Nationals owner Mark Lerner says he doesn't expect Bryce Harper to return to Washington after telling the superstar outfielder that the team maxed out its offer at the end of the regular season.
Lerner told WJFK-FM 106.7 The Fan on Friday that he expects Harper and agent Scott Boras to take the best free-agent offer possible.
"I really don't expect him to come back at this point," Lerner said. "I think they've decided to move on. There's just too much money out there that he'd be leaving on the table. That's just not Mr. Boras' M.O. to leave money on the table."
Multiple reports said Harper, the 2015 National League MVP, rejected a 10-year contract worth approximately $300 million in September.
Lerner didn't discuss the exact offer that was given to Harper, but he said the Nationals couldn't comfortably offer more and field a competitive team around the six-time All-Star.
"When we met with them and we gave them the offer, we told them, 'This is the best we can do.' We went right to the finish line very quickly," Lerner told 106.7 The Fan. "And we said, 'If this is of interest to you, please come back to us, and we'll see whether we can finish it up.' But we just couldn't afford to put more than that in and still be able to put a team together that had a chance to win the NL East or go farther than that."
Even if Harper, 26, were willing to accept the previous Nationals offer, Lerner said he wasn't sure the team could now make it work.
The Nationals officially signed left-hander Patrick Corbin on Friday to a heavily back-loaded six-year deal worth $140 million.

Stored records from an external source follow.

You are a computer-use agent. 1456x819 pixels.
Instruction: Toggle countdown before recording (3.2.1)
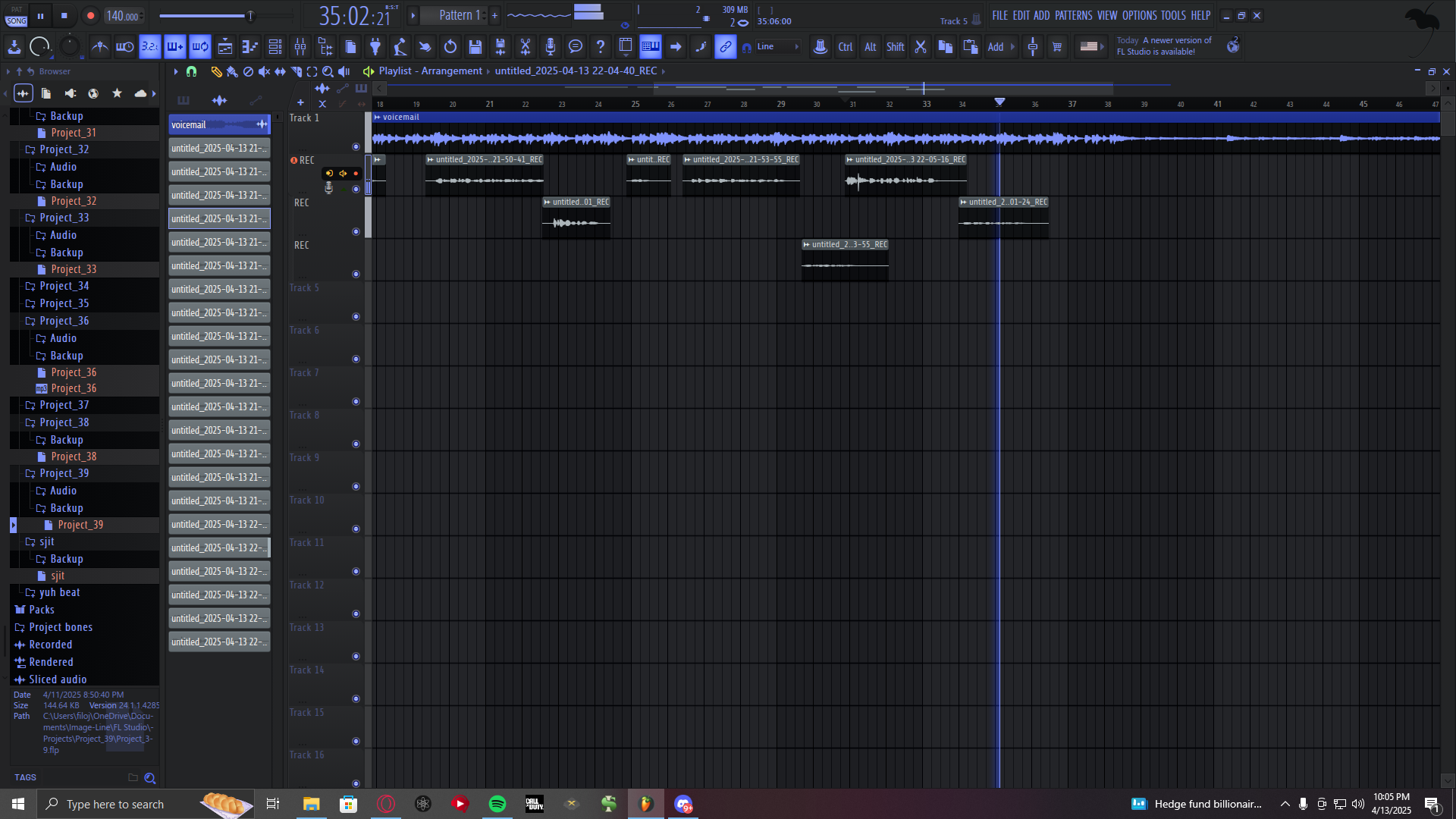click(150, 47)
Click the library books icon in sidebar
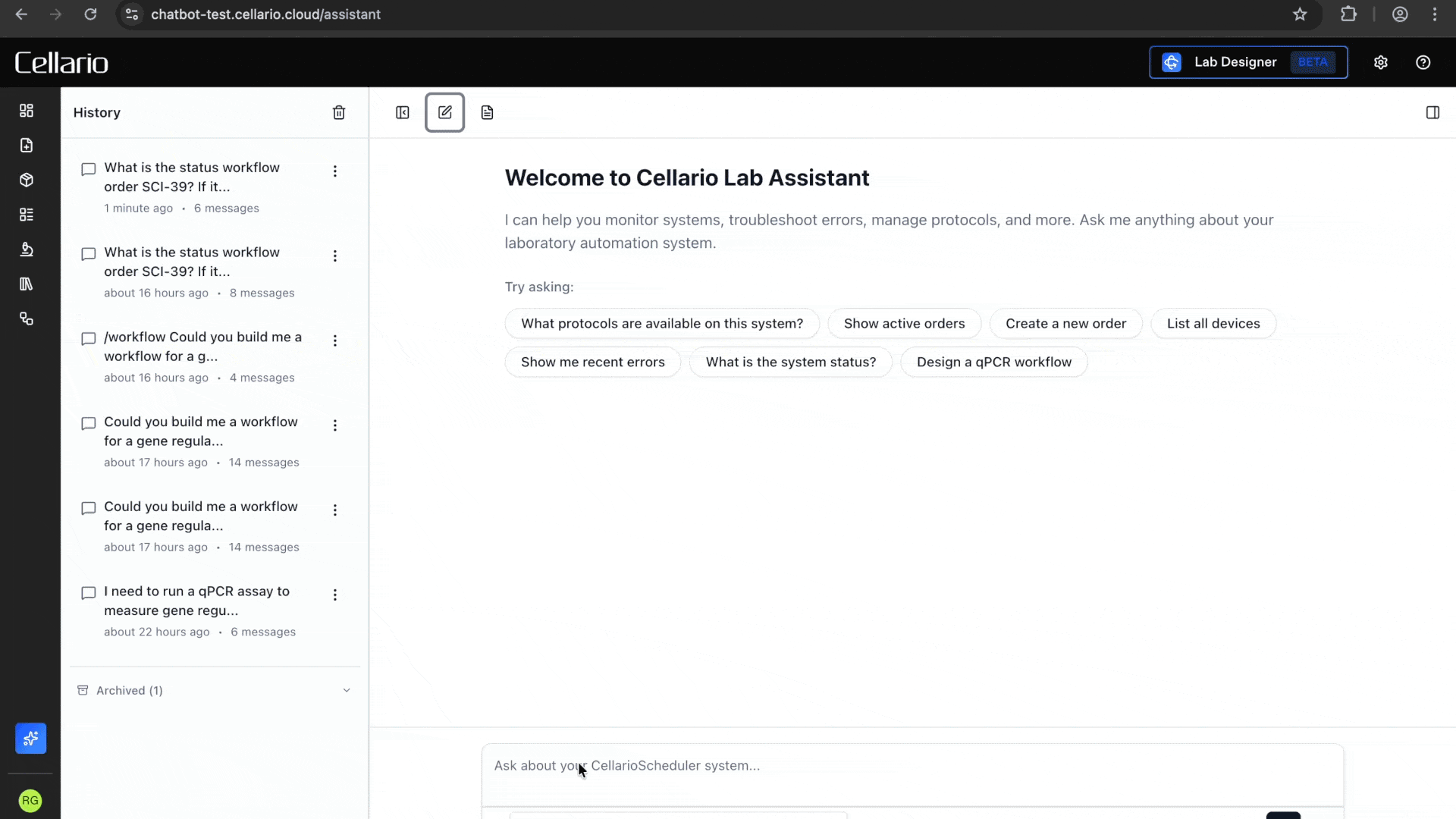 click(27, 284)
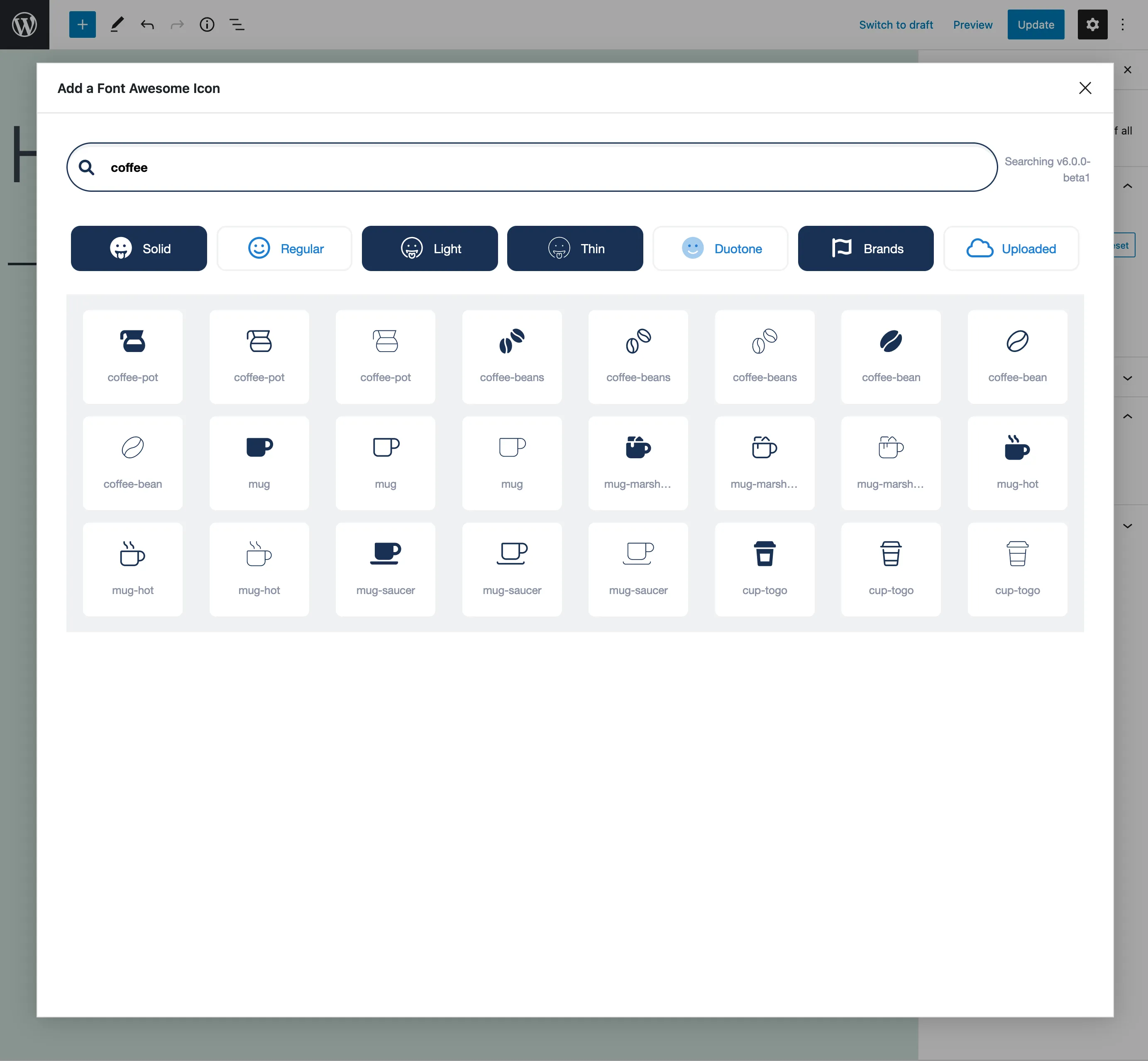Open the document overview panel
1148x1061 pixels.
[237, 24]
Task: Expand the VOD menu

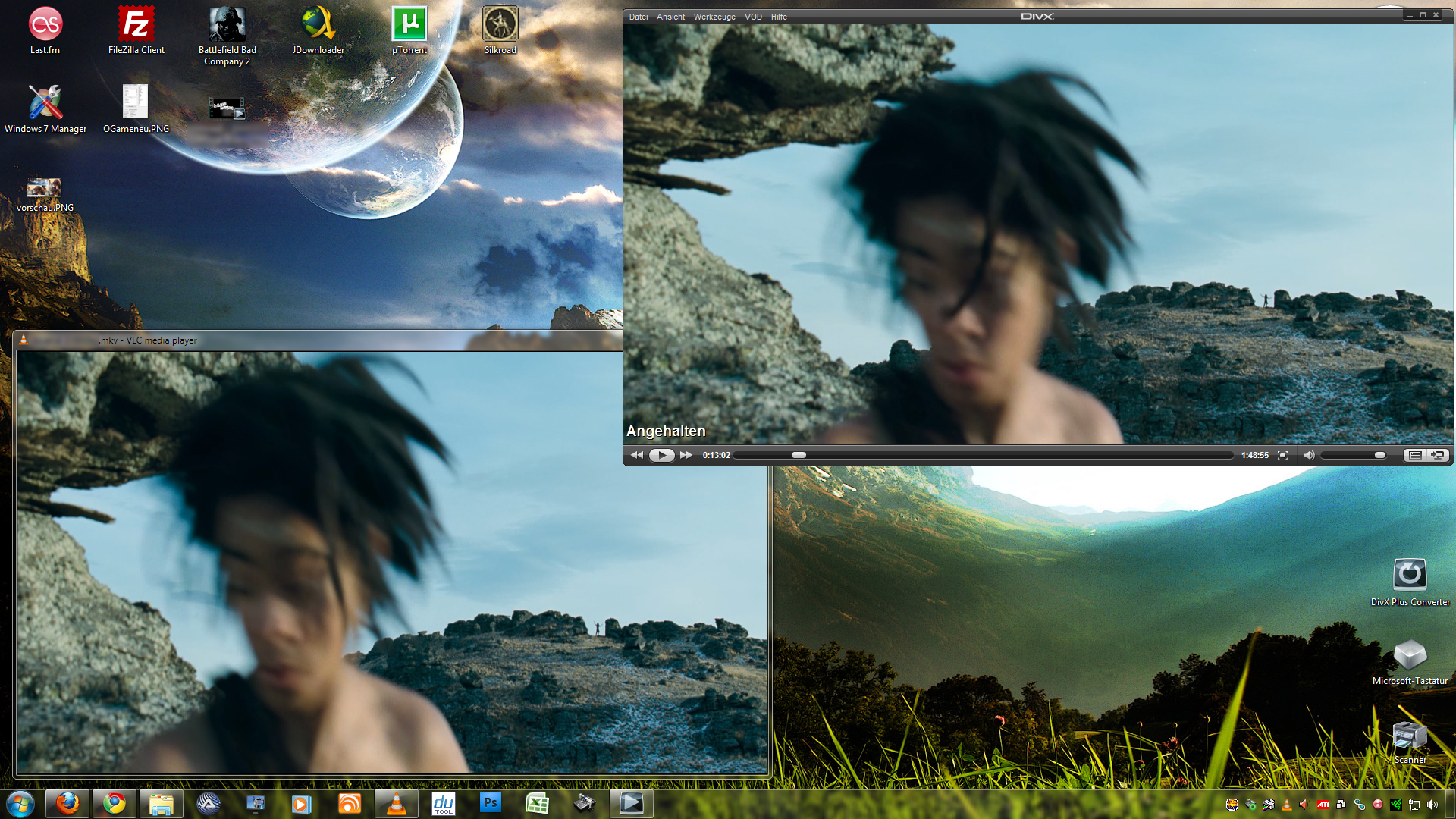Action: coord(753,17)
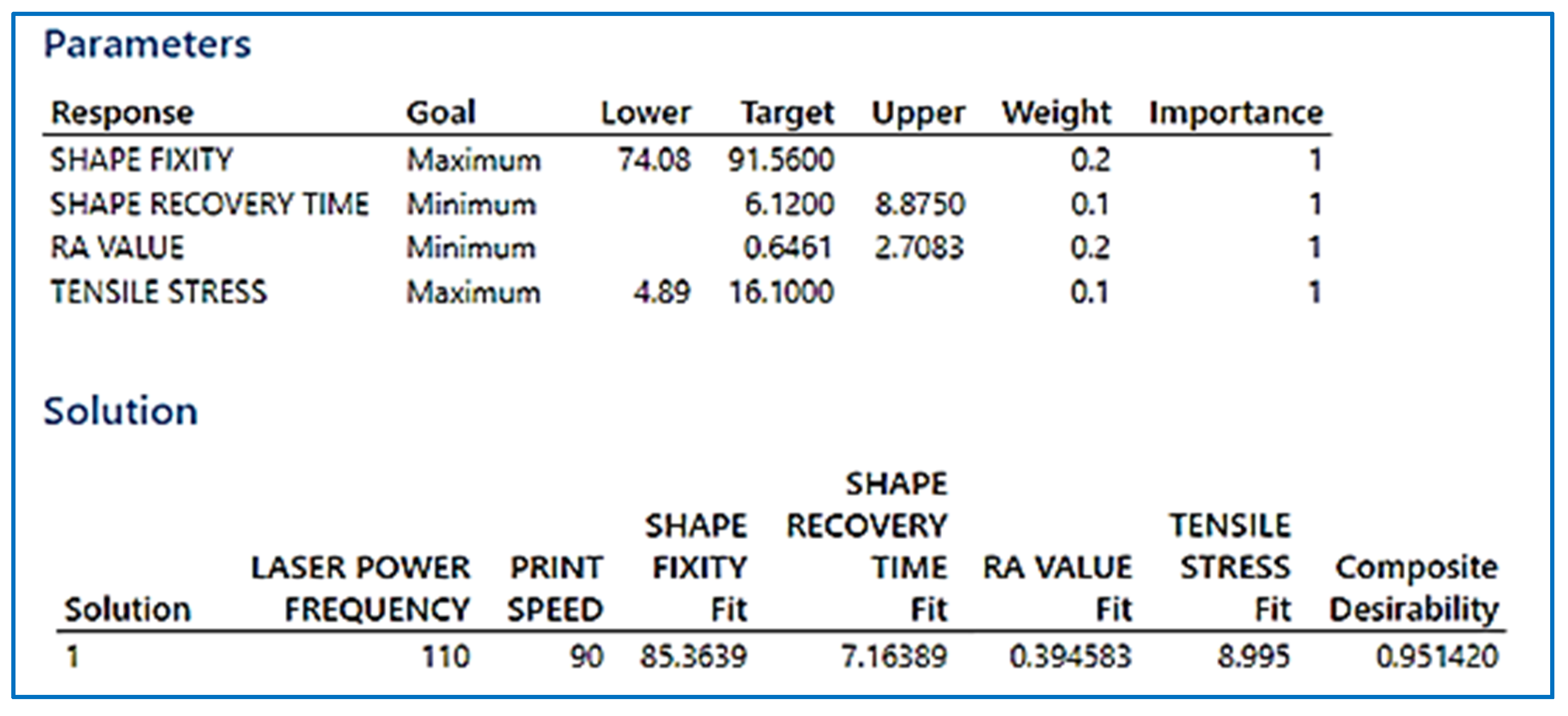This screenshot has width=1568, height=716.
Task: Select the TENSILE STRESS lower value 4.89
Action: tap(662, 292)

At a news conference introducing Corbin on Friday, general manager Mike Rizzo said the deal wasn't relevant to what might happen with Harper.
"I think they're independent of each other. I really do," Rizzo said. "We've gone about this business of creating a roster for 2019, and at the end of the day, we'll figure out whether that includes Harp or not.
"We thought it was good business -- we had to fix the things we needed to fix. Harp is a big part of our family and we'd love to have him back."
No timeline has been given for when Harper is expected to sign with a team. Harper is expected to receive the largest contract in free agency this year, and Boras is known for extending talks with his free agents past the holiday break.
"We feel very strongly we're in good shape," Lerner said. "It'll be a young, pretty incredible outfield defensively, and certainly with the bat, it's going to be special."
Corbin gets a $2.5 million signing bonus payable next Oct. 31 and salaries of $12.5 million next season, $19 million in 2020, $24 million in 2021, $23 million in 2022, $24 million in 2023 and $35 million in 2024 -- when he turns 35. The final year's salary includes $10 million that will be deferred without interest and payable on Jan. 15, 2026.
He would earn $500,000 for winning a Cy Young Award, $250,000 for finishing second in the voting, $150,000 for third, $100,000 for fourth and $75,000 for fifth, and the same awards for Most Valuable Player balloting. He would earn $100,000 for each All-Star appearance, $100,000 apiece for any Gold Glove or Silver Slugger, $250,000 for World Series MVP and $150,000 for league championship series MVP.
"We feel good about where we're at," Rizzo said about his starting pitchers. "We've got our big three. ... As you've heard me say many, many times: Pitching is king.
"We've allocated a lot of resources to our front of the rotation, and I think that elite starters, middle-lineup bats and back-end relievers is where I think you spend your money, and you try to get values along the periphery of your roster."
Rizzo has made a string of moves early in the offseason, adding two catchers -- one, Yan Gomes, attended Corbin's news conference, as did longtime first baseman Ryan Zimmerman -- and two late-inning relievers, in addition to Corbin, a two-time NL All-Star who was 11-7 with a 3.15 ERA for the Arizona Diamondbacks in 2018.
If Harper has played his final game in Washington, Lerner said he will look back at Harper's tenure fondly.
"This was a special six years," Lerner said. "And he'll still be iconic in the city. When he comes in playing for another team, we'll do right by him and have a real ceremony. You can't be mad at him, and I don't think he'd be mad at us if we can't go any further."
The Associated Press contributed to this report.